** Source document **

Memory issues

21 views
Skip to first unread message

Matt Morgan

unread,
May 25, 2026, 11:30:14 AM (11 days ago) May 25
to Biociphers
Hi there, 

I'm having an issue with memory with Voila modulize
- Running a pretty large dataset - ~ 1000 samples
Allocating 250GB of memory to the job 

Running Voila v3.0.20.dev1+gcd116a77c

voila modulize \
-j 1 --changing-between-group-dpsi 0.1 \
--show-read-counts \
-d "$basedir/output/het_modulized_mem" \
/majiq/output/build/sg.zarr \
majiq/output/het/normal_tumour.hetcov \
/majiq/output/sgc/*.sgc

Get the following error
2026-05-25 13:04:00,426 (PID:3977105) - ERROR - Unable to allocate 2.31 GiB for an array with shape (579, 1070386) and data type float32
Traceback (most recent call last):
  File "/mnt/homes/hmg/envs/majiq/lib/python3.12/site-packages/rna_voila/run_voila.py", line 541, in main
    args.func()
  File "/mnt/homes/hmg/envs/majiq/lib/python3.12/site-packages/rna_voila/classify.py", line 29, in __init__
    config = ClassifyConfig()
             ^^^^^^^^^^^^^^^^
  File "/mnt/homes/hmg/envs/majiq/lib/python3.12/site-packages/rna_voila/config.py", line 749, in __new__
    files, settings = _getInputFilesSet(config_parser, cov_multiarray=True)
                      ^^^^^^^^^^^^^^^^^^^^^^^^^^^^^^^^^^^^^^^^^^^^^^^^^^^^^
  File "/mnt/homes/hmg/envs/majiq/lib/python3.12/site-packages/rna_voila/config.py", line 531, in _getInputFilesSet
    files['cov_zarr'][cov_file] = open_cov_wrapper(cov_file, preload=zarr_preload)

** Exercise tasks **
1) Reproduce word for word the part of the forum post on the Voila memory error starting with "voila modulize \" and going on through "args.func()".
2) Which command-line flags are passed to voila modulize in the command shown in the forum post on the Voila memory error?

** Extracted entries **
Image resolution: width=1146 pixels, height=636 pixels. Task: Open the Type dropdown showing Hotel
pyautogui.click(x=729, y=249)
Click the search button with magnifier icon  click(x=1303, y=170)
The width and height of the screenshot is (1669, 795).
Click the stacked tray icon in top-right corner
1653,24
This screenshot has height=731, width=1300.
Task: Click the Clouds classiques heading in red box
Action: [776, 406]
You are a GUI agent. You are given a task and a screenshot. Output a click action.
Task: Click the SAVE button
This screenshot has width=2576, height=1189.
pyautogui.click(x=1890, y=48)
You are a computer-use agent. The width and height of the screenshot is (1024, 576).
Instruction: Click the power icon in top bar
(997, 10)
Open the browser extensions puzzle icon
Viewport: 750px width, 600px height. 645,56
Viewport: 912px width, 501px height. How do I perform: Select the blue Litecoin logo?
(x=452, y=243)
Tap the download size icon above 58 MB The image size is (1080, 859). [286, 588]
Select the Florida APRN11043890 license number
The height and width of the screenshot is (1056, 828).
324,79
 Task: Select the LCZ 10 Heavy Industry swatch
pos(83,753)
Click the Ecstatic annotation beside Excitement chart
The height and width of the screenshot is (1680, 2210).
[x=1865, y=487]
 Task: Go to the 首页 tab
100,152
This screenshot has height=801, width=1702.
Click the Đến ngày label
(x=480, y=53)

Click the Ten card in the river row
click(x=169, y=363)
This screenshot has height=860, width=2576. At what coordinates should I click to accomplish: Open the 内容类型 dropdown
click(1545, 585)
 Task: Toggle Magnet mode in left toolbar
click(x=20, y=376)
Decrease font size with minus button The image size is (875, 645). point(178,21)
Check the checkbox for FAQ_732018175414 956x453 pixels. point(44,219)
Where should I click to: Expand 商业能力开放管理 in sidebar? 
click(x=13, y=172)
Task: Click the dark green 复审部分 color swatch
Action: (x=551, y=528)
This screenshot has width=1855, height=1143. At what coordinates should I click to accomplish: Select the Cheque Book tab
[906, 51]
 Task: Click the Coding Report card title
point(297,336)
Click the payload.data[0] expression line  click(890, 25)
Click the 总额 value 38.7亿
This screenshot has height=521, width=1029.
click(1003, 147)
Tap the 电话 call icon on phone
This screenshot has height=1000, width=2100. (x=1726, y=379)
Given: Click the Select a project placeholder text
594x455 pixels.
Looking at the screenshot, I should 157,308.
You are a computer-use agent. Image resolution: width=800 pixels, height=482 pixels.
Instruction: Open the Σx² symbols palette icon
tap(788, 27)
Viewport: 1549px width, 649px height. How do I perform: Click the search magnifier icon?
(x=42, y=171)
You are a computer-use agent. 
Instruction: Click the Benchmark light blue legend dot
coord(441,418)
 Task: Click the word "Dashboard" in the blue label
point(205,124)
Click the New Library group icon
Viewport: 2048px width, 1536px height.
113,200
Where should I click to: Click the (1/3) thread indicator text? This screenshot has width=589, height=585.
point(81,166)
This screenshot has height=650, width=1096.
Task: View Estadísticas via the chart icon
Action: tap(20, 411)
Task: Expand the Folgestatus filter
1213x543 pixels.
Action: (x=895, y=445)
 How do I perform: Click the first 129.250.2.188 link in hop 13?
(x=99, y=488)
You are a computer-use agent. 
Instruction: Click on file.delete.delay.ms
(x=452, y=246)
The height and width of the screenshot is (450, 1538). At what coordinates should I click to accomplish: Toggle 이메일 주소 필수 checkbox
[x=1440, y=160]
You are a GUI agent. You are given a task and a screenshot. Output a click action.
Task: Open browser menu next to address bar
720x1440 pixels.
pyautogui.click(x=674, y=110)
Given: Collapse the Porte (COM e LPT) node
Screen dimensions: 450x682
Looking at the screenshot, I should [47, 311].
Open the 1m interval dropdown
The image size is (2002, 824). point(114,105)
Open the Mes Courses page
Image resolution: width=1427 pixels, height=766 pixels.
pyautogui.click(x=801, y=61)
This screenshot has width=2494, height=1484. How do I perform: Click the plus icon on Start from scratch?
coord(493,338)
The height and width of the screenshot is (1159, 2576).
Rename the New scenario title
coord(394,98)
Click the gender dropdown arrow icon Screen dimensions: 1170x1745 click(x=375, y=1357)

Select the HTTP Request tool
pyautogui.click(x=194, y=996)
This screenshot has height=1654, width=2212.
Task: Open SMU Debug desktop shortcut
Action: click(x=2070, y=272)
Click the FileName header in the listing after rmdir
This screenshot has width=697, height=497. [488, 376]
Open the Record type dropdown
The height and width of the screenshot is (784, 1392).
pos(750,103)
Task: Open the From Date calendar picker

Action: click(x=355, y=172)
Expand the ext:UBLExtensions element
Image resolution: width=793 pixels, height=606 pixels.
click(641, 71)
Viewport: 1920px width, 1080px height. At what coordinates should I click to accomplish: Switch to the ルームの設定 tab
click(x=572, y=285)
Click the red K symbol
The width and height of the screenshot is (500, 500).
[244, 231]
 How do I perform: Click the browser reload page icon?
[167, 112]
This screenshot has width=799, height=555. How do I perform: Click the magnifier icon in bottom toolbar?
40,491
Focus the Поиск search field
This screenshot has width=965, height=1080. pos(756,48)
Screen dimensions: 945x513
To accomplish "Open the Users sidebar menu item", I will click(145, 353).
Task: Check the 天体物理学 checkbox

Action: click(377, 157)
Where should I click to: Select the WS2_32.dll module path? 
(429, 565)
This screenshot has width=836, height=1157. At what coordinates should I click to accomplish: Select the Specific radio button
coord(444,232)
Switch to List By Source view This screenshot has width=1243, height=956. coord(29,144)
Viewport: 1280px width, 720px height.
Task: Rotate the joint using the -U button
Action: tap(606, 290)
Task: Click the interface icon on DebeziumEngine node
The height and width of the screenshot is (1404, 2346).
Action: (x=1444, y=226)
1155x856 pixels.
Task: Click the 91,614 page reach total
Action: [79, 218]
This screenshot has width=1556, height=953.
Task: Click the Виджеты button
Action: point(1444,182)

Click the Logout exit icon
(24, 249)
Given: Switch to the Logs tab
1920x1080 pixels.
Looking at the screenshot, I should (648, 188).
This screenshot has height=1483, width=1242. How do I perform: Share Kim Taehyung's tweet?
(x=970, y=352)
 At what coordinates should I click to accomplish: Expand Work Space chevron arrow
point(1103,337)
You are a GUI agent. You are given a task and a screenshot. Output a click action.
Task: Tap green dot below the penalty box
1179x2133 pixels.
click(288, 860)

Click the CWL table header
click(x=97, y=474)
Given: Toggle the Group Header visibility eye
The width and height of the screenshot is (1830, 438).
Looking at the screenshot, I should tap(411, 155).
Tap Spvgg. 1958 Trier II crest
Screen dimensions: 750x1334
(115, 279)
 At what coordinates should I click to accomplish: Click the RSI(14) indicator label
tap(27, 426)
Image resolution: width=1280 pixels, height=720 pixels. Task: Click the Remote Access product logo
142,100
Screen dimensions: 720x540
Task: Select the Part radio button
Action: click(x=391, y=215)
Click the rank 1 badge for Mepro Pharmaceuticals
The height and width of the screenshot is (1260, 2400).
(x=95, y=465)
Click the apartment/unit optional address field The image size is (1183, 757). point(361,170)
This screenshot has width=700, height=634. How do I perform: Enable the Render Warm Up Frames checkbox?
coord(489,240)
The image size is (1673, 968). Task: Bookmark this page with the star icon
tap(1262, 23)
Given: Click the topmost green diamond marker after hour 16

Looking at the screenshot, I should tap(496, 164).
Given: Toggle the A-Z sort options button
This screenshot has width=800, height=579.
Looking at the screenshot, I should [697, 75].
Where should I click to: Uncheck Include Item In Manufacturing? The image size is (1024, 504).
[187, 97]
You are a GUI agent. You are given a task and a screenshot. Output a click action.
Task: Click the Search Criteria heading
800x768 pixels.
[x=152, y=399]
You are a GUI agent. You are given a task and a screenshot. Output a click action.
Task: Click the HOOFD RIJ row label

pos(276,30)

** Responses in order **
1)
voila modulize \
-j 1 --changing-between-group-dpsi 0.1 \
--show-read-counts \
-d "$basedir/output/het_modulized_mem" \
/majiq/output/build/sg.zarr \
majiq/output/het/normal_tumour.hetcov \
/majiq/output/sgc/*.sgc

Get the following error
2026-05-25 13:04:00,426 (PID:3977105) - ERROR - Unable to allocate 2.31 GiB for an array with shape (579, 1070386) and data type float32
Traceback (most recent call last):
  File "/mnt/homes/hmg/envs/majiq/lib/python3.12/site-packages/rna_voila/run_voila.py", line 541, in main
    args.func()

2)
-j
--changing-between-group-dpsi
--show-read-counts
-d